Even Barack Obama -- a mixed-race man whose black heritage is strikingly distant from black American heritage -- is considered to be both the realization and embodiment of Martin Luther King's dream, despite the fact that he was elected not because of the estimable content of his character; neither was he voted into office for any other reason than the color of his skin.
Clearly, if one were using an explicitly American historical template, it would be much more historically accurate to dispute the blackness of a half-white, half-Kenyan man than it would be to dismiss or dispute the blackness of an Allen West or a Herman Cain, whose ancestry would trace back to Western Africa and the Atlantic slave trade.
Of course, this historical analysis is neglected because (a) race is merely a political tool for the Democrats and (b) Republicans are too timid to talk about race, beyond their picayune squabbles against artificial foes like hyphenated Americanism and their championing of bizarre propositions like social colorblindness.
What is it that causes a black man like Herman Cain to have his blackness openly questioned by an illiterate grimalkin and white liberal like Janeane Garofalo?
What is it that causes a black man like Allen West to be disparaged by white liberals for calling himself the modern-day Harriet Tubman?
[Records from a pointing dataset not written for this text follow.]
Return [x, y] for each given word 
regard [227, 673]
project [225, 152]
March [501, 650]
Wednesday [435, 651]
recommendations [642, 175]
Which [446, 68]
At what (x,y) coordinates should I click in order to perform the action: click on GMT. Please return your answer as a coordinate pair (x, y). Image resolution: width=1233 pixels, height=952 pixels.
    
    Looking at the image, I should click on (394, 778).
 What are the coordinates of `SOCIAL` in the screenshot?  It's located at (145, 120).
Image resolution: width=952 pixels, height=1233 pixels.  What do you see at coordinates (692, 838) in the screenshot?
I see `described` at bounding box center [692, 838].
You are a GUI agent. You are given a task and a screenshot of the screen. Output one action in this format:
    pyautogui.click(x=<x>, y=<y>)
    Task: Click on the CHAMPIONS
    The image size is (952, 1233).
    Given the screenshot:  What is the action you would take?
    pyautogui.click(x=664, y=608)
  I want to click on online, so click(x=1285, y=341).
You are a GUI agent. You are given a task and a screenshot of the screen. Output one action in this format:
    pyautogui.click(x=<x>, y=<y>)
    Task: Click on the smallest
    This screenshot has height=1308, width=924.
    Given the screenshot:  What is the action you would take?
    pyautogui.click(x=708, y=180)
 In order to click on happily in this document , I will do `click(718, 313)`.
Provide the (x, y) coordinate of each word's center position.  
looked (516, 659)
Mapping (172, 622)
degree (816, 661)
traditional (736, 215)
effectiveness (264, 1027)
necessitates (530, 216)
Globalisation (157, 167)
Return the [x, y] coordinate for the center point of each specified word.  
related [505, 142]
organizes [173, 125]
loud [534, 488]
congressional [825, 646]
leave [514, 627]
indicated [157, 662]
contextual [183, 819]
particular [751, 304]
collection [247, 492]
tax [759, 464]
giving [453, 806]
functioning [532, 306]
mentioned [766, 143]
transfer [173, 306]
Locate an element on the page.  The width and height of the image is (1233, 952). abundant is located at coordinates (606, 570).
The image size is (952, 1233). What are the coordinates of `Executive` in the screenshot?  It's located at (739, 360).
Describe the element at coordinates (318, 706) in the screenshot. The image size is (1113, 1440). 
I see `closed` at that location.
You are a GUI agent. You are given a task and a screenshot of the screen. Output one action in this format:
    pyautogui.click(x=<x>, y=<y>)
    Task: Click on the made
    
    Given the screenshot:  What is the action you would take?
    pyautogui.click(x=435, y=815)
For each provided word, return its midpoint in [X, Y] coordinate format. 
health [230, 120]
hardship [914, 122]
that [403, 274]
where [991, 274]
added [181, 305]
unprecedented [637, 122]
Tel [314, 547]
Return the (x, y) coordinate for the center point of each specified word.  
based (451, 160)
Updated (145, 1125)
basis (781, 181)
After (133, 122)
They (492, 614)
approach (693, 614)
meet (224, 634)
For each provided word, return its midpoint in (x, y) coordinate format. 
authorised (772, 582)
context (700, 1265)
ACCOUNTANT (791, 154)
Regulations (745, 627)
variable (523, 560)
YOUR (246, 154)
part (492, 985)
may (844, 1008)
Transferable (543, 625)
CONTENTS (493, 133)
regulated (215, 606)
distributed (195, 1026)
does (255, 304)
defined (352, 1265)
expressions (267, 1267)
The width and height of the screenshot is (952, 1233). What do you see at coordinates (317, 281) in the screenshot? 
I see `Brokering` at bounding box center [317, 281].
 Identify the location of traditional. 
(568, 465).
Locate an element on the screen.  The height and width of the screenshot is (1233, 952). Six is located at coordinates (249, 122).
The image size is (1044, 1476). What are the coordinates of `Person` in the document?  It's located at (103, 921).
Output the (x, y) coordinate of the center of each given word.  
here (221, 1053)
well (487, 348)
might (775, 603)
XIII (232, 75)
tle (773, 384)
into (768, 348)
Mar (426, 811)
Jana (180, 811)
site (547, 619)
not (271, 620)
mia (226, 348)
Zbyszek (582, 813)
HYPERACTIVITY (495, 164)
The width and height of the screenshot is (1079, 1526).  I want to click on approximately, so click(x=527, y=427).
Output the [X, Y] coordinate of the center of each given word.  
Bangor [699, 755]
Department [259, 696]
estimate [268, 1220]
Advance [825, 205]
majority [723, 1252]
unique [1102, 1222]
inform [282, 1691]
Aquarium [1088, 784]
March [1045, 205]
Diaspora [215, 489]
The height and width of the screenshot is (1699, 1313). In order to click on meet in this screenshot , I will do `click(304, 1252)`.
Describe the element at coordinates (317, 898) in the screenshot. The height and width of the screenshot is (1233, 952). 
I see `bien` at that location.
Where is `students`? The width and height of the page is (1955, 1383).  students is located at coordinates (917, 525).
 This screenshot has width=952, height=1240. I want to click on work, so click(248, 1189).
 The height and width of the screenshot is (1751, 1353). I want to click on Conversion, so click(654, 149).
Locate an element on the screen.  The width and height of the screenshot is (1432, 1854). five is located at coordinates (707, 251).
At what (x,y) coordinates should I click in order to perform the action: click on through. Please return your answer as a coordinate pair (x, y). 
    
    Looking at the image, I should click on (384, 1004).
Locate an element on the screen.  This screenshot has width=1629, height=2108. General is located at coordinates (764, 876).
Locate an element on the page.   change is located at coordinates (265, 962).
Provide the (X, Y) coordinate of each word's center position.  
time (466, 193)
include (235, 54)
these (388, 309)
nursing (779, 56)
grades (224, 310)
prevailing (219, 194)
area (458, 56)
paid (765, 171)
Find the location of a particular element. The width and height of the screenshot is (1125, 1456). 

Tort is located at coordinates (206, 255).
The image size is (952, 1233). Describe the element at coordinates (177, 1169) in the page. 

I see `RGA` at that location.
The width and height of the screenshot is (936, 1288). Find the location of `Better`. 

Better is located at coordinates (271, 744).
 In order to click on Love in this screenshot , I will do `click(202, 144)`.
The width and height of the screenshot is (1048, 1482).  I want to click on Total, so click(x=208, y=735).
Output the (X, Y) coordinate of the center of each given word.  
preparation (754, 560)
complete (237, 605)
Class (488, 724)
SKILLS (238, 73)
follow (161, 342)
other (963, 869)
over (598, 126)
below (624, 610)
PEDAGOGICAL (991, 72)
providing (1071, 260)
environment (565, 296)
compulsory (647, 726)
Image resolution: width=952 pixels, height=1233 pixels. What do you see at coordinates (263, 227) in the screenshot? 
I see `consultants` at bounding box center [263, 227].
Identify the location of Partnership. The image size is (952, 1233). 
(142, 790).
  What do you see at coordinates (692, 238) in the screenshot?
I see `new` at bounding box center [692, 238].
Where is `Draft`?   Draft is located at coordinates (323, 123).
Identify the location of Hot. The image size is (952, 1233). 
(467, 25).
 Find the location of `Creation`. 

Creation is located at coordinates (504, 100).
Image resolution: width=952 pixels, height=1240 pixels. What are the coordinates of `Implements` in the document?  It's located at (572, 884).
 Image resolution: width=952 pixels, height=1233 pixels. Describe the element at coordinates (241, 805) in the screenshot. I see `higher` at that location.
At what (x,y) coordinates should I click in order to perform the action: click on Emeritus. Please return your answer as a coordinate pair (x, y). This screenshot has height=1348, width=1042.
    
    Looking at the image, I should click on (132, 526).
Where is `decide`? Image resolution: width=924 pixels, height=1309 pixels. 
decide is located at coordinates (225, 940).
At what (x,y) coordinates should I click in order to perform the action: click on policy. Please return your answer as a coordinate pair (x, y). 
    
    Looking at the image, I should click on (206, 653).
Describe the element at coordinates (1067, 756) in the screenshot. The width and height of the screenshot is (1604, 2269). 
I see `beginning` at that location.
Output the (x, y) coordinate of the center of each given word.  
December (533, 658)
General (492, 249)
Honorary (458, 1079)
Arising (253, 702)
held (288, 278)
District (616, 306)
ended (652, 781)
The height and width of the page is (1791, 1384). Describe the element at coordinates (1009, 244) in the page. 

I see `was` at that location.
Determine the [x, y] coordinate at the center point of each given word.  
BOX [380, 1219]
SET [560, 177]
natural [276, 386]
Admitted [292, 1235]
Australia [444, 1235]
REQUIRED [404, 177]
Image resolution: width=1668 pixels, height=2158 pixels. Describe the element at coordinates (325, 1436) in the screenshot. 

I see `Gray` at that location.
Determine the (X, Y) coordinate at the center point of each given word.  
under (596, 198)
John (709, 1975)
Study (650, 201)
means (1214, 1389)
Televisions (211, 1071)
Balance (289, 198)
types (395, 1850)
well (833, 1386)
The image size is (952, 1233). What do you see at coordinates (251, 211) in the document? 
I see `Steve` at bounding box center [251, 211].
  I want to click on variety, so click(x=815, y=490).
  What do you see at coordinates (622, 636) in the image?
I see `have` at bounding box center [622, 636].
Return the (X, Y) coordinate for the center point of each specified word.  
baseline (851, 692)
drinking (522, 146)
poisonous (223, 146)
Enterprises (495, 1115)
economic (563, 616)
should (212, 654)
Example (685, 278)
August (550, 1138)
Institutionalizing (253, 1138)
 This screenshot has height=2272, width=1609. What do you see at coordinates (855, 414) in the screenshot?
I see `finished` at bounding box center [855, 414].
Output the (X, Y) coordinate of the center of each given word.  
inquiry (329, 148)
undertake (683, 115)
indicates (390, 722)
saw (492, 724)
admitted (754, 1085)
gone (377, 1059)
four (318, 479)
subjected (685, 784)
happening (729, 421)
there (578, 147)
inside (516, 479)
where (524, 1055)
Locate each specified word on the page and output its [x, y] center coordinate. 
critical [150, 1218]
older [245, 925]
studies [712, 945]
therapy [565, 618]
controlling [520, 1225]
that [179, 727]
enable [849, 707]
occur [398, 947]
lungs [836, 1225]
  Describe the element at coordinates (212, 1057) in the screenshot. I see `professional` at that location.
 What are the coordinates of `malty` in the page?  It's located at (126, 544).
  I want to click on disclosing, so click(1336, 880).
Why is it that "The First Black President" Bill Clinton gets a pass for likening Republican attempts to limit felons' voting as an attempt to return to Jim Crow?
Why is it that Al Gore gets a pass for suggesting that people who assert the basic fact that carbon dioxide does not drive world temperature are morally equal to Bull Connor?
Clearly, being a Democrat gives even liberals with substantial deficits in melanin the authority to professorially dictate what constitutes black validity and acceptability.  Meanwhile, the result of being a Republican is an automatic revocation of the privilege to cite black history while making political points -- even when such a Republican is indisputably black.  The only explanation for why white liberal Democrats have the unmitigated gall to brazenly question the blackness of black right-wingers is because blackness has been hijacked and politicized to the point where the terms "black" and "Democrat" are practically inseparable.
In order for the right to rectify this situation, this iniquitous Democratic plot must first be exposed, and, secondly, the right must create a more cohesive message on the issue of race to recapture the black vote they have, in essence, ceded.  Sadly, however, different factions of the conservative movement have different messages, which is not an effective way to create a powerful and sonorous message.
For the separation of blackness and state to occur, Republicans must act as the agent of separation.  This will entail the jettisoning of the timidity that has characterized the right-wing approach to the issue of race, as well as adopting a more robust form of argumentation in order to show how conservative policies are superior for the creation of wealth and opportunity in the black community.
Certainly, the Republican Party will never get every black vote, nor can the Republican Party be "all things to all people," as the saying goes.  There are some people in any group who are lazy and do not want any part in a political platform that encourages hard work in exchange for wealth and opportunity.  They  will always sanguinely advocate for a socialist nanny state.  Fortunately, however, those who are black are not the majority of black people, and there is precisely no reason for the vast majority of hardworking blacks to vote Democratic.
Republicans must snip the dangerous tie between blackness and state.  With black unemployment higher than it has been for 27 years and a president who has been evidently mum on issues regarding black plight, I am optimistic about the prospects of race and politics being separated before Tuesday, November 6, 2012.